No discernible injury or illness was cited for the Ambriz-for-Wright substitution, which suggests a violation of Rule 3.05(b). Pursuant to Rule 3.05(b) Comment, "If a manager attempts to remove a pitcher in violation of Rule 3.05 (c) the umpire shall notify the manager of the offending club that it cannot be done. If, by chance, the umpire-in-chief has, through oversight, announced the incoming improper pitcher, he should still corrrect the situation before the improper pitcher pitches. Once the improper pitcher delivers a pitch he becomes the proper pitcher."
Upon observing the apparent illegal substitution, Scioscia convened crew chief Fieldin Culbreth and his umpiring crew of Brian O'Nora, Bill Welke and Adrian Johnson (plate), ultimately electing to protest the game due to the alleged misapplication of the Official Baseball Rules, pursuant to Rule 4.19 which governs protested games (umpires shall be notified at the time the play under protest occurs and before the next pitch, play or attempted play).
As such, Ambriz was permitted to pitch to Shuck's replacement, left-handed batter Scott Cousins (Jimenez was never officially announced) and Cousins flew out to end the inning. At the time of the protest, the Astros were leading, 5-3. The Angels ultimately won the contest, 6-5. Because the Angels won the ballgame, the protest has been withdrawn.
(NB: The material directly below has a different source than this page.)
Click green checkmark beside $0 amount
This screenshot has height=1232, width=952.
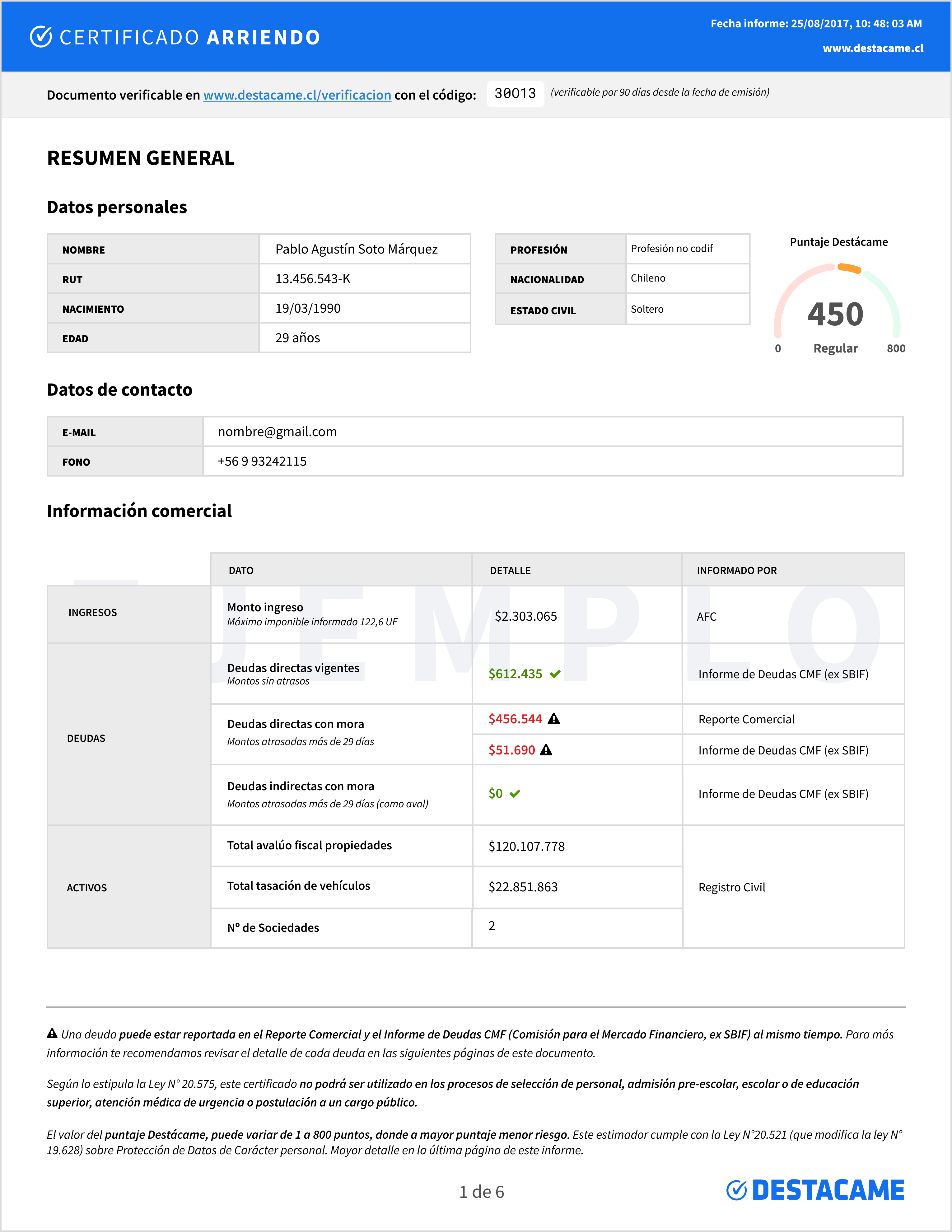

The last protest in Major League Baseball occurred during the 2012 NL Wild Card Game when LF Umpire Sam Holbrook ruled an infield fly (denied; judgment call) while the last Angels protest occurred on August 3, 2012 when Scioscia protested a runner's lane interference non-call (denied; umpire's judgment).
The last time a protest was upheld in MLB was on June 17, 1986, when the Pittsburgh Pirates protested that a rain-shortened game during which the Pirates appeared to lose to the St. Louis Cardinals, 4-1, was improperly called by umpiring crew chief John Kibler. Kibler called the game after two rain delays lasting 17 and 22 minutes; two pitches were thrown between the two delays. As National League regulations required umpires to wait at least 75 minutes during an initial and 45 minutes after a subsequent rain or other weather delay before calling a game, NL President Charles Feeney upheld the protest.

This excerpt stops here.